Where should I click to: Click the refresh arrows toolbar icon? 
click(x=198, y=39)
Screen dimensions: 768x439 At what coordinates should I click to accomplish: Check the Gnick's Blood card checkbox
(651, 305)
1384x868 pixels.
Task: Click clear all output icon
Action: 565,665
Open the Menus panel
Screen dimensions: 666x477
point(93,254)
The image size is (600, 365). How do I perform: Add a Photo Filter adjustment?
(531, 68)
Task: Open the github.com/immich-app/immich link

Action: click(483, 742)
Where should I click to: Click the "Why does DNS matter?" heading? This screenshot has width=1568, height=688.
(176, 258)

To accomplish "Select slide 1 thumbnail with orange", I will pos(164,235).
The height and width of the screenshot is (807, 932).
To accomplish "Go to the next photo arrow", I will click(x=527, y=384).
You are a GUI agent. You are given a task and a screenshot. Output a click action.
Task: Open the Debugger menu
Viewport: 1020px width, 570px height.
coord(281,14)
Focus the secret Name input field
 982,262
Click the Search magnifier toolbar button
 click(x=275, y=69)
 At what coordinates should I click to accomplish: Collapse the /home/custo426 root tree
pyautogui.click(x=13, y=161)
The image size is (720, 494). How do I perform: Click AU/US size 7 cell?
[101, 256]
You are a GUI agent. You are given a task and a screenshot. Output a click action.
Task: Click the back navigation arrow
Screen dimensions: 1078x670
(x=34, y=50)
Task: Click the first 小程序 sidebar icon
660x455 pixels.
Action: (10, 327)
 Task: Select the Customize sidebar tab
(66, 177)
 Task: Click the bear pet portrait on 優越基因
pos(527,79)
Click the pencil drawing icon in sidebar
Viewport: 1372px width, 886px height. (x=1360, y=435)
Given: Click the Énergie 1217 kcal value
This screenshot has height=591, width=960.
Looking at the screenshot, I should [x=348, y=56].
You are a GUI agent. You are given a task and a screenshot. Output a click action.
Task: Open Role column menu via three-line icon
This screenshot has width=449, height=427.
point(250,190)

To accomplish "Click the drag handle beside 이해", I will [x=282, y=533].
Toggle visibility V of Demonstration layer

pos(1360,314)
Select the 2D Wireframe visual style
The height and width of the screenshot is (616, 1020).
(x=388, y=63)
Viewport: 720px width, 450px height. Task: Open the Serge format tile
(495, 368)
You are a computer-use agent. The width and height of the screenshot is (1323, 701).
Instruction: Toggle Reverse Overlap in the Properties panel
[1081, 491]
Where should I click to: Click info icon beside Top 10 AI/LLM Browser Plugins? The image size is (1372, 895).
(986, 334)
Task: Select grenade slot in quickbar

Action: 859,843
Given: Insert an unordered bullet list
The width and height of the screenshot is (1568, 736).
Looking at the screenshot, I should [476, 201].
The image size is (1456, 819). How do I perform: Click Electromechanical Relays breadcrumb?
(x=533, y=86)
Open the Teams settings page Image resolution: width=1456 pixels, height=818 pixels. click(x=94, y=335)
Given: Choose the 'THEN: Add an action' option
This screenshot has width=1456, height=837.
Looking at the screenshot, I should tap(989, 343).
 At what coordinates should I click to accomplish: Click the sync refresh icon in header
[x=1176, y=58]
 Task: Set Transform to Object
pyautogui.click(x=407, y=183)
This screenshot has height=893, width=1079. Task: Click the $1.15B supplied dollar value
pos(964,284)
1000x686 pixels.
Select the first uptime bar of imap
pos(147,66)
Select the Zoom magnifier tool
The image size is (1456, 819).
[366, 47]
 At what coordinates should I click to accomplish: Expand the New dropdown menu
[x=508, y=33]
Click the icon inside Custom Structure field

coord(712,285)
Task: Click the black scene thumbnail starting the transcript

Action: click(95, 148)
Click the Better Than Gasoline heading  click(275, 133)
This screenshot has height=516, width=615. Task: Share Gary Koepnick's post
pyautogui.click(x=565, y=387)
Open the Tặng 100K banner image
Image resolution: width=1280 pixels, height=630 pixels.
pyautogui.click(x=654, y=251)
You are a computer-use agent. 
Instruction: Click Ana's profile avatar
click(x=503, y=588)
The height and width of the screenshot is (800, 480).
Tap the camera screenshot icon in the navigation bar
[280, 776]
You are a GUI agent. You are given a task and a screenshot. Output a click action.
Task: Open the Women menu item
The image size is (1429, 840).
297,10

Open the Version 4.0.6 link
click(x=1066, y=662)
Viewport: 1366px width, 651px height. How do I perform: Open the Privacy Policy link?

-- Prompt --
Lay out the rows from the line containing "Focus the secret Name input field" through the line containing "Open the Teams" as a JSON list of strings, with one string per line and blank lines left out.

-- Exercise answer --
[
  "Focus the secret Name input field",
  " 982,262",
  "Click the Search magnifier toolbar button",
  " click(x=275, y=69)",
  " At what coordinates should I click to accomplish: Collapse the /home/custo426 root tree",
  "pyautogui.click(x=13, y=161)",
  "The image size is (720, 494). How do I perform: Click AU/US size 7 cell?",
  "[101, 256]",
  "You are a GUI agent. You are given a task and a screenshot. Output a click action.",
  "Task: Click the back navigation arrow",
  "Screen dimensions: 1078x670",
  "(x=34, y=50)",
  "Task: Click the first 小程序 sidebar icon",
  "660x455 pixels.",
  "Action: (10, 327)",
  " Task: Select the Customize sidebar tab",
  "(66, 177)",
  " Task: Click the bear pet portrait on 優越基因",
  "pos(527,79)",
  "Click the pencil drawing icon in sidebar",
  "Viewport: 1372px width, 886px height. (x=1360, y=435)",
  "Given: Click the Énergie 1217 kcal value",
  "This screenshot has height=591, width=960.",
  "Looking at the screenshot, I should [x=348, y=56].",
  "You are a GUI agent. You are given a task and a screenshot. Output a click action.",
  "Task: Open Role column menu via three-line icon",
  "This screenshot has width=449, height=427.",
  "point(250,190)",
  "To accomplish \"Click the drag handle beside 이해\", I will [x=282, y=533].",
  "Toggle visibility V of Demonstration layer",
  "pos(1360,314)",
  "Select the 2D Wireframe visual style",
  "The height and width of the screenshot is (616, 1020).",
  "(x=388, y=63)",
  "Viewport: 720px width, 450px height. Task: Open the Serge format tile",
  "(495, 368)",
  "You are a computer-use agent. The width and height of the screenshot is (1323, 701).",
  "Instruction: Toggle Reverse Overlap in the Properties panel",
  "[1081, 491]",
  "Where should I click to: Click info icon beside Top 10 AI/LLM Browser Plugins? The image size is (1372, 895).",
  "(986, 334)",
  "Task: Select grenade slot in quickbar",
  "Action: 859,843",
  "Given: Insert an unordered bullet list",
  "The width and height of the screenshot is (1568, 736).",
  "Looking at the screenshot, I should [476, 201].",
  "The image size is (1456, 819). How do I perform: Click Electromechanical Relays breadcrumb?",
  "(x=533, y=86)",
  "Open the Teams settings page Image resolution: width=1456 pixels, height=818 pixels. click(x=94, y=335)"
]